-- Record excerpts follows --

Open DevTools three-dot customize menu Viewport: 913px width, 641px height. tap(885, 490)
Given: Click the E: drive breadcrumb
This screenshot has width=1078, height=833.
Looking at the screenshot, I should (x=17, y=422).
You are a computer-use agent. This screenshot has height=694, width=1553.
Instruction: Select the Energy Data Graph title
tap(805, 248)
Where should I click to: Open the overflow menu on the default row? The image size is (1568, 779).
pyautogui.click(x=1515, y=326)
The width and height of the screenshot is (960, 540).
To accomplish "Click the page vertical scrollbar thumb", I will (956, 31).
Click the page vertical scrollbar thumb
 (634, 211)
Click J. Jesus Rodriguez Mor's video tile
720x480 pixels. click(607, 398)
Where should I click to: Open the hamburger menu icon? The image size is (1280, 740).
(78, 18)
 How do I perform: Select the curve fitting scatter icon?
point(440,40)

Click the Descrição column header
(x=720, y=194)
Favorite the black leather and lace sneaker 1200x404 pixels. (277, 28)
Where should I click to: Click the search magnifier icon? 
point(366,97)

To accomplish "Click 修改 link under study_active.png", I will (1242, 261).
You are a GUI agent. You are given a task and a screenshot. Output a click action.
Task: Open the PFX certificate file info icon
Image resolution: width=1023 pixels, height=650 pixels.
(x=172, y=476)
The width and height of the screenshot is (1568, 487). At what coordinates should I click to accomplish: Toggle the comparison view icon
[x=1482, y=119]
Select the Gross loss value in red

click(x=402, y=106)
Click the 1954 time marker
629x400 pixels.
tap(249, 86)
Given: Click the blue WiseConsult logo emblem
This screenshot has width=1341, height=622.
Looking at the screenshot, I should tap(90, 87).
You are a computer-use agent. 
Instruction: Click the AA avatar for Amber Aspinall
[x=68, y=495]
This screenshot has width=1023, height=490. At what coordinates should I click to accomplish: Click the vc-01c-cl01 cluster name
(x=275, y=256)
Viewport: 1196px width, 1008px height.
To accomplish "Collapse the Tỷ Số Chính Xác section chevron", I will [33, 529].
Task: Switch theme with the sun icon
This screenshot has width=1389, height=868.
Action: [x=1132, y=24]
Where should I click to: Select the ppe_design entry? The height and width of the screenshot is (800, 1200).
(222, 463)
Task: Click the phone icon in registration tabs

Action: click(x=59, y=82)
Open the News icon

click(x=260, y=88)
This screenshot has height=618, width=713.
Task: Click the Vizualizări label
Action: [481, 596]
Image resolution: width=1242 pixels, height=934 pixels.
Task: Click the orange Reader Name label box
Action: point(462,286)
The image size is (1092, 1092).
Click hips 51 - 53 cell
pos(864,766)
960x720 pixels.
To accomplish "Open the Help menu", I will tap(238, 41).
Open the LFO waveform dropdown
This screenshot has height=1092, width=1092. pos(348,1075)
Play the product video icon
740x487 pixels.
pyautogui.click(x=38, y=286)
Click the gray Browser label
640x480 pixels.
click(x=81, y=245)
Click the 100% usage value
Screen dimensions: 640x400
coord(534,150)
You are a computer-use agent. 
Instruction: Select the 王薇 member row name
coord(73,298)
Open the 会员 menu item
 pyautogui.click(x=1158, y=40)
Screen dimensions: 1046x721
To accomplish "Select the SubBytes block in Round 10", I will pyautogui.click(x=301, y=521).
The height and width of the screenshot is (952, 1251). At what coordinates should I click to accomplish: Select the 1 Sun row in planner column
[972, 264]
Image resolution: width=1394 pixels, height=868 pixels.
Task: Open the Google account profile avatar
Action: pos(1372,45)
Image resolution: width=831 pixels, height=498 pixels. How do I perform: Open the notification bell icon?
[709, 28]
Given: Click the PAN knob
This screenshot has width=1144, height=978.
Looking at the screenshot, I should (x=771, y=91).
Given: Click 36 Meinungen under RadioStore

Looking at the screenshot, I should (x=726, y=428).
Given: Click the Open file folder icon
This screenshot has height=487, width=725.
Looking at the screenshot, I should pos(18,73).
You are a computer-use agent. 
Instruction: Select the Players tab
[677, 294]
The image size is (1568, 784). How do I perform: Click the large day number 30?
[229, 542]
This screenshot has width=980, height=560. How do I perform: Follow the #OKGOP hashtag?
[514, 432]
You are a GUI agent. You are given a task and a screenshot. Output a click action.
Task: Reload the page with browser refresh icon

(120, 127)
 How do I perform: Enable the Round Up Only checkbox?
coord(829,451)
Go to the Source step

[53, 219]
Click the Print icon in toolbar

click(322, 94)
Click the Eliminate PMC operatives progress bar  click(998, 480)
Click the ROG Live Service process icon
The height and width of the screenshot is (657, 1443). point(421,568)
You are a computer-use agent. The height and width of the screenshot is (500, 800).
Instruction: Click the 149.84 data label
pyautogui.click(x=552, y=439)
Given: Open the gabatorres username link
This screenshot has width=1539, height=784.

-- Record excerpts concluded --

Task:
For the word "link", count the lines of the listing above that hold it; the number alone is the answer.

Solution:
2